Blockchain sleuth ZachXBT published findings Thursday morning naming Axiom, a crypto trading platform, as the company whose employees he believed had used non-public information to place profitable trades.
The investigation had been teased for days, and Polymarket had created a contract allowing users to bet on which company would be named, pulling in roughly $40 million in volume since Monday.
The problem is that someone clearly knew the answer before it dropped.
Lookonchain identified 12 wallets that bet heavily on Axiom before the reveal, netting a combined profit of over $1 million.
A separate analysis by Polysights, a data terminal that tracks suspicious activity on Polymarket’s public ledger, flagged five wallets that collectively wagered around $50,000 and walked away with $266,000.
More on-chain data analyzed by CoinDesk tells the full story. The largest Yes holder on the Axiom market, an account called predictorxyz, accumulated 477,415 shares at an average price of $0.14 and is now sitting on $411,000 in profit.
That’s roughly a 7x return on a bet placed before the answer was public. The second-largest holder, an anonymous wallet, bought 109,450 shares at $0.33. The concentration is notable. This wasn’t a broad market full of informed guesses. A handful of wallets dominated the Axiom side of the book.

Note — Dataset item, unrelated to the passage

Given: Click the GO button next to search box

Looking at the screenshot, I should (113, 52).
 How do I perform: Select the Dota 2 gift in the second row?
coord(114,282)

For most of the week, another platform called Meteora had been the market’s frontrunner at over 50% odds, as CoinDesk reported.
The odds swung to Axiom on late Wednesday, which peaked at 46.2%. Anyone buying Axiom shares in the window between that denial and ZachXBT’s Thursday morning publication was either reading the room extremely well or already knew what was coming.
ZachXBT acknowledged on social media that he had contacted Axiom for comment and conducted several interviews before publishing, making a leak “probably inevitable.”
That means multiple people at the company knew the report was coming before it went live. Any of them could have placed bets directly or tipped someone who did.
Polymarket’s offshore platform doesn’t conduct identity checks, making attribution difficult without cooperation from the exchange itself.
Axiom said it was “shocked and disappointed” by the findings and would continue to investigate. It didn’t respond to questions about whether it was aware of any employees trading on the Polymarket wager.